*** Opening Data supplied ***
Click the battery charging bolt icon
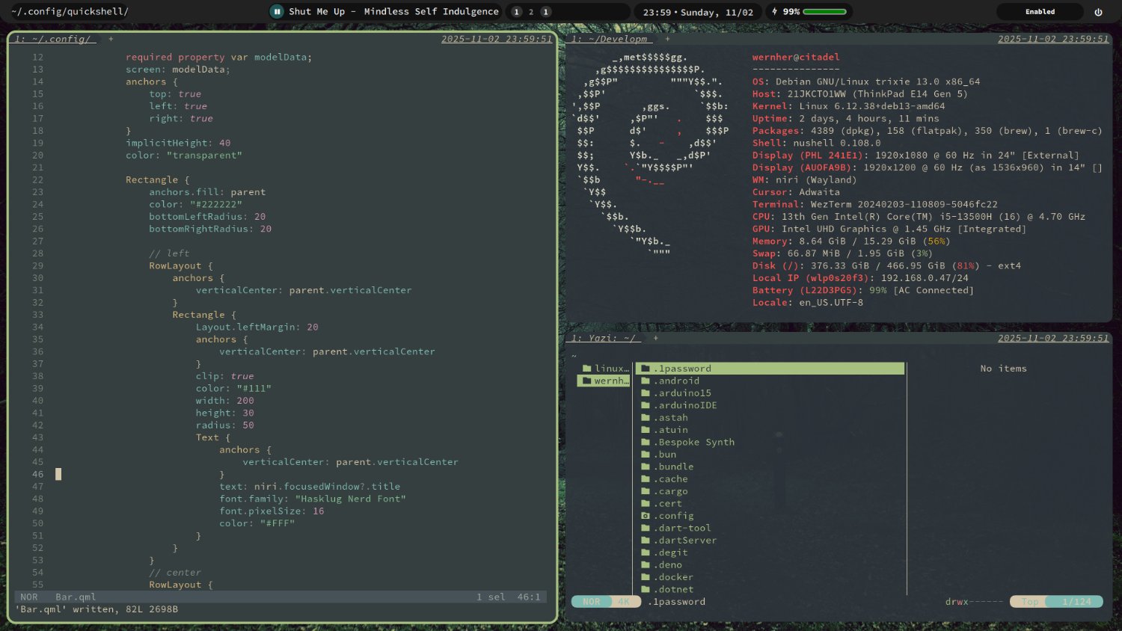Viewport: 1122px width, 631px height. click(x=775, y=11)
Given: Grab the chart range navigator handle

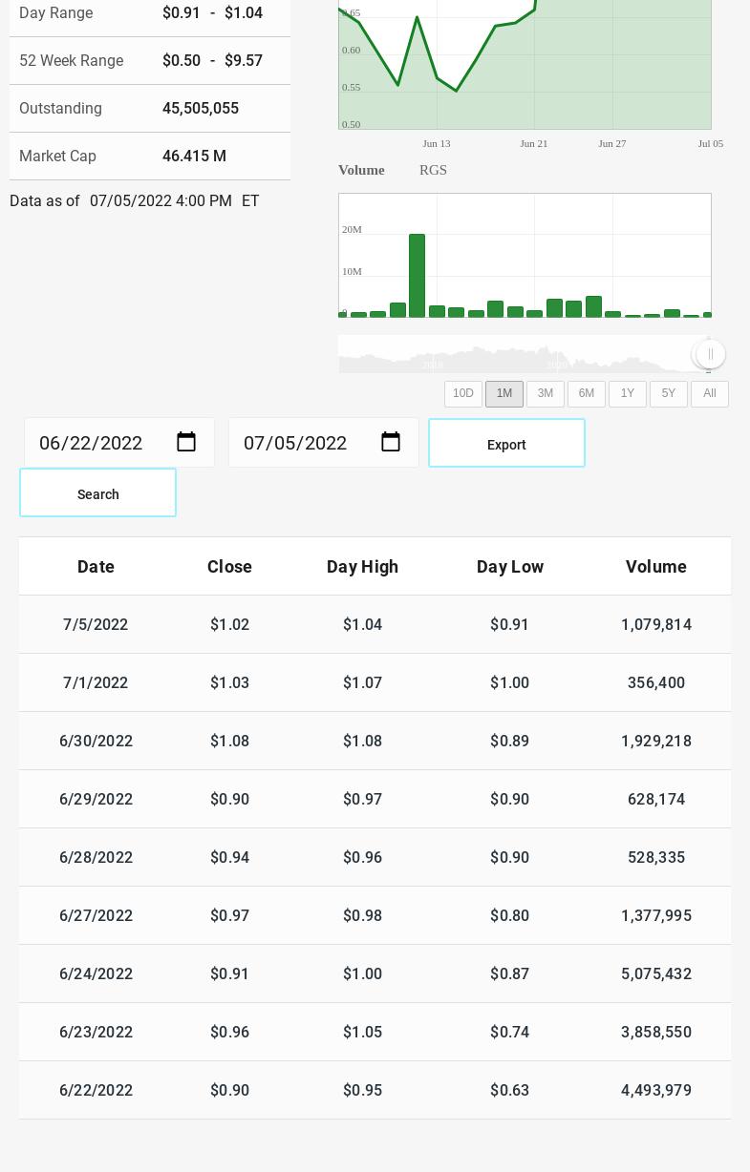Looking at the screenshot, I should (710, 354).
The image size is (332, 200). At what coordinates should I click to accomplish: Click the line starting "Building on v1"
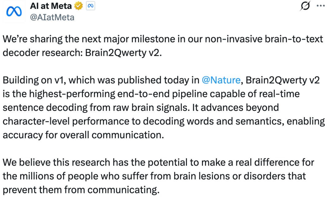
*** Closing Data supplied ***
Task objective:
Give the listing again exactly, excluding pictures.

Answer to this problem:
Click the battery charging bolt icon
Viewport: 1122px width, 631px height. click(x=775, y=11)
Given: Grab the chart range navigator handle

Looking at the screenshot, I should (710, 354).
The image size is (332, 200). At what coordinates should I click to accomplish: Click the line starting "Building on v1"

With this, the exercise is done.